1
votes

I have created an example grammar TestGrammar.g4 to illustrate my problem:

grammar TestGrammar;

Member_of : 'MEMBER OF';

Identifier : [a-z]+
           ;

WS: [ \n\t\r]+ -> channel(HIDDEN);

parseSimpleExpression : (Identifier '.')+ Identifier
                      ;

collection_member_expression : parseSimpleExpression Member_of parseSimpleExpression
                            ;

Following code shows the invocation of the parser:

String expression = "x.a MEMBER OF y.a";
TestGrammarLexer l = new  TestGrammarLexer(new ANTLRInputStream(expression));
CommonTokenStream tokens = new CommonTokenStream(l);
TestGrammarParser p = new TestGrammarParser(tokens);
p.setErrorHandler(new BailErrorStrategy());
ParserRuleContext ctx = p.parseSimpleExpression();

My expectation is that ANTLR throws a syntax error on the input x.a MEMBER OF y.a, however it does not. Instead it consumes only part of the input (x.a MEMBER OF) and finishes successfully.

Now, when I remove the last rule from the grammar, ANTLR throws a syntax error as expected. I don't understand this behaviour since the last grammar rule should not even be involved in the parsing since it is neither directly nor indirectly referenced by the start rule.

1

1 Answers

2
votes

ANTLR isn't supposed to throw an exception. With the code:

String expression = "x.a MEMBER OF y.a";
TestGrammarLexer l = new  TestGrammarLexer(new ANTLRInputStream(expression));
CommonTokenStream tokens = new CommonTokenStream(l);
TestGrammarParser p = new TestGrammarParser(tokens);
p.setErrorHandler(new BailErrorStrategy());
ParserRuleContext ctx = p.parseSimpleExpression();

you're simply instructing ANTLR to parse (Identifier '.')+ Identifier, which it happily does since "x.z" is the first part of the input and matches the parseSimpleExpression production.

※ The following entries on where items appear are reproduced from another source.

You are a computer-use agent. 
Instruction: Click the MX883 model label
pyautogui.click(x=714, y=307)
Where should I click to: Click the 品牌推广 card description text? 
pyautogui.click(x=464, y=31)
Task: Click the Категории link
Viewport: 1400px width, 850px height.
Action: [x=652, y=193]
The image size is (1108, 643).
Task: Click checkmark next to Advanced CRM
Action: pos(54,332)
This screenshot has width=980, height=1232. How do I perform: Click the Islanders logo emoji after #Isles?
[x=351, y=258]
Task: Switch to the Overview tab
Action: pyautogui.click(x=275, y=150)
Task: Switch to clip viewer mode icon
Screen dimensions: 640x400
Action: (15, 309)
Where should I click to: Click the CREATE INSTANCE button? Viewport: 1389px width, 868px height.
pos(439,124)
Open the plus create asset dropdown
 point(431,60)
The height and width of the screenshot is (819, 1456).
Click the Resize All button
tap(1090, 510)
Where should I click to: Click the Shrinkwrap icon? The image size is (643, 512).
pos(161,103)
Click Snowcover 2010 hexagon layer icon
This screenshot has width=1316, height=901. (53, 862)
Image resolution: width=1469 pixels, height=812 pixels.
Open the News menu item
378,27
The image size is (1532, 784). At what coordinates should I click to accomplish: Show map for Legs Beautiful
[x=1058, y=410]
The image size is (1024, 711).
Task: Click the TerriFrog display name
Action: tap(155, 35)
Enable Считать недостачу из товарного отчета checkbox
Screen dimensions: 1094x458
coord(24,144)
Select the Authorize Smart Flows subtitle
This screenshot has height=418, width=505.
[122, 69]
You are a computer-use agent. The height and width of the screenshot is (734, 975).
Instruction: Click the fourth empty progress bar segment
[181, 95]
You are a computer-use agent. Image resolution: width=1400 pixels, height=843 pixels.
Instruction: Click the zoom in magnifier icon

The fact that there are more tokens left in the token stream does not matter. If you want to make sure the entire input is consumed, you will need to anchor your rule with the EOF token:

parseSimpleExpression : (Identifier '.')+ Identifier EOF
                      ;

Moritz Becker wrote

... however it does not. Instead it consumes only part of the input (x.a MEMBER OF) and ...

No, that is not true, it only consumes "x.a" as you can verify yourself by printing what the context has matched:

System.out.println(ctx.getText()); // prints "x.a"

And if I remove the collection_member_expression rule from the grammar and regenerate the parser classes and rerun the the code above, it behaves exactly the same.